This is a long post, but hopefully someone will get some useful info out of it.
Hopefully I can get some useful info from replies as well.
I have deployed 1 VSAN cluster, but based on my current experience with it I will be hesitant to recommend it again.
Let me walk you through my nightmare.
(3) Dell R530
- Perc H730 mini storage controllers. (Has a queue depth of 925 last time I checked.)
- 1 200G SSD
- 4 2T HDDs
- 10G networking with redundant switches
- 48G RAM
Dataset size
6T of data
Based on VMware's recommendation to start with SSD capacity that is 10% of the dataset size we started with 600G of SSD capacity.
Issue #1
Customer calls complaining of poor performance. VSAN benchmarked very well in the lab and the VMs were flying along for several weeks so I did not immediately think storage was an issue.

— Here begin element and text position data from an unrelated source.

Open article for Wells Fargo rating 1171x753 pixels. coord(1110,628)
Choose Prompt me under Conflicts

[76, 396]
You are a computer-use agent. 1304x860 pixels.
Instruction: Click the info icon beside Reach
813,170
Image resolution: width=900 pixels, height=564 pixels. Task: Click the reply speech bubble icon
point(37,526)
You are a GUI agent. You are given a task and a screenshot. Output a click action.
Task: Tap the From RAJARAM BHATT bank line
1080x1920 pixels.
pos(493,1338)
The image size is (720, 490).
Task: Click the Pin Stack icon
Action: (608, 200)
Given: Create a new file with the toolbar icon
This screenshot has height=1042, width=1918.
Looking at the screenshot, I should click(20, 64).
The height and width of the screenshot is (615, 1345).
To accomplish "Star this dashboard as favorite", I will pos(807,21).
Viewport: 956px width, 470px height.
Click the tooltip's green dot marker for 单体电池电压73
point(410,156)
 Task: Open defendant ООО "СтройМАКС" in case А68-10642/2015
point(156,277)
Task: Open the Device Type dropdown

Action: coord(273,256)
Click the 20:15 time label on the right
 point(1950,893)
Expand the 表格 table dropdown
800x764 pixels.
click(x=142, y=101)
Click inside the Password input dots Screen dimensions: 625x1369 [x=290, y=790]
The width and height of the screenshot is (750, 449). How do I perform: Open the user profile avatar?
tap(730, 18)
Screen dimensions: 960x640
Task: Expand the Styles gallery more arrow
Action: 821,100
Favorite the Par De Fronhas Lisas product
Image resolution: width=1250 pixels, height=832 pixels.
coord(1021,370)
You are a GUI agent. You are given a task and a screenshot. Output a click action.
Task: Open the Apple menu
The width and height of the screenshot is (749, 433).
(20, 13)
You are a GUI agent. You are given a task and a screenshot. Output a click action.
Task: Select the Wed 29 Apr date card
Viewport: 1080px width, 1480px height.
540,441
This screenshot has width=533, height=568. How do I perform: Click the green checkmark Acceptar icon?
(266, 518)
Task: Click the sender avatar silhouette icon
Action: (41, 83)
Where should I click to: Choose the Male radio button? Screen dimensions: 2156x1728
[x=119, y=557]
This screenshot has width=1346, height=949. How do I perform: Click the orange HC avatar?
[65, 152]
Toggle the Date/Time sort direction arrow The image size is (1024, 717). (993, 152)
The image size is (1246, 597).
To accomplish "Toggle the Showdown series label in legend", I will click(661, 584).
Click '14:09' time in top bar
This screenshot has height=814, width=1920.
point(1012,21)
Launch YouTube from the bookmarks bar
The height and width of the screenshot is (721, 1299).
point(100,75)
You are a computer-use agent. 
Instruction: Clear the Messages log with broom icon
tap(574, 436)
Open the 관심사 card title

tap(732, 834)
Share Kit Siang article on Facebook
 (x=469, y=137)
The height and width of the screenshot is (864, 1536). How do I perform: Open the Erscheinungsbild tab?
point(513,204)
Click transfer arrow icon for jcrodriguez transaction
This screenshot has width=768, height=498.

Looking into the performance issue I eventually found VSAN doing Component Resyncs and it had several hundred Gig remaining, with 4 hours left until completion.
During this time VM performance degraded so much that the customer sent employees home because email, files, print, applications, etc were all effectively down. Storage latency went into the thousands of ms. Exchange complains above 20ms, imagine how happy is was @ 2000ms.
I noticed the components that were doing a resync were VMs that earlier in the day another engineer made changes to. He increased the virtual disk size since the VMs were running out of room. Expanding the disks of VMs has never caused an issue and is something we regularly do doing hours.
When a drive is expanded on VSAN the drive is simply not just expanded, here's the process best as I can tell.
1. Tech expands drive from 500G to 650G
2. VSAN creates 3 new components (a component is basically a chunk up to 256G)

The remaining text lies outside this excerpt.